What you are asked to do: Lines from the line with "Troca e devoluções (191, 712)" to the line with "Nossas Lojas (169, 802)" in the entries below, and only those, must be output exactly, with both ends included.

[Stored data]
┌────────

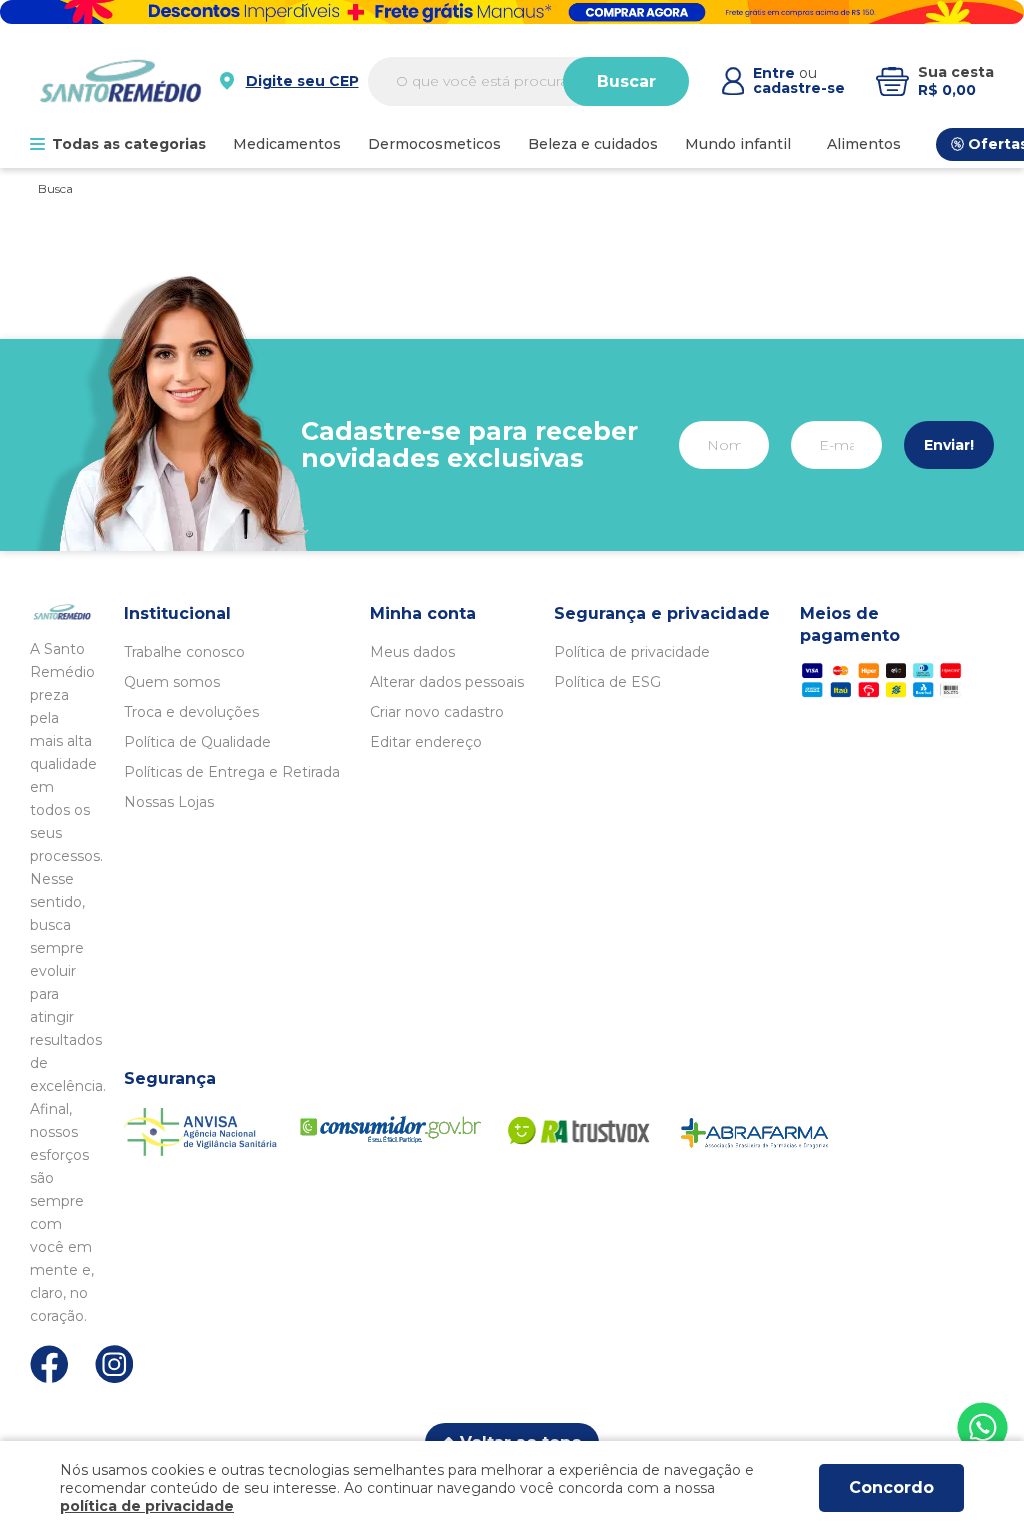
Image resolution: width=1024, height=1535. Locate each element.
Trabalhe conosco (184, 652)
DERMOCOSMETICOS (434, 144)
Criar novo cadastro (437, 712)
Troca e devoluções (191, 712)
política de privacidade (147, 1506)
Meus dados (412, 652)
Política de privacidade (632, 652)
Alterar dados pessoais (447, 682)
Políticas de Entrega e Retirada (232, 772)
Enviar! (949, 445)
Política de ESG (607, 682)
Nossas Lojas (169, 802)
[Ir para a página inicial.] (120, 81)
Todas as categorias (129, 144)
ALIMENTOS (864, 144)
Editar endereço (426, 742)
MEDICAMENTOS (287, 144)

└────────

Output below:
Troca e devoluções (191, 712)
política de privacidade (147, 1506)
Meus dados (412, 652)
Política de privacidade (632, 652)
Alterar dados pessoais (447, 682)
Políticas de Entrega e Retirada (232, 772)
Enviar! (949, 445)
Política de ESG (607, 682)
Nossas Lojas (169, 802)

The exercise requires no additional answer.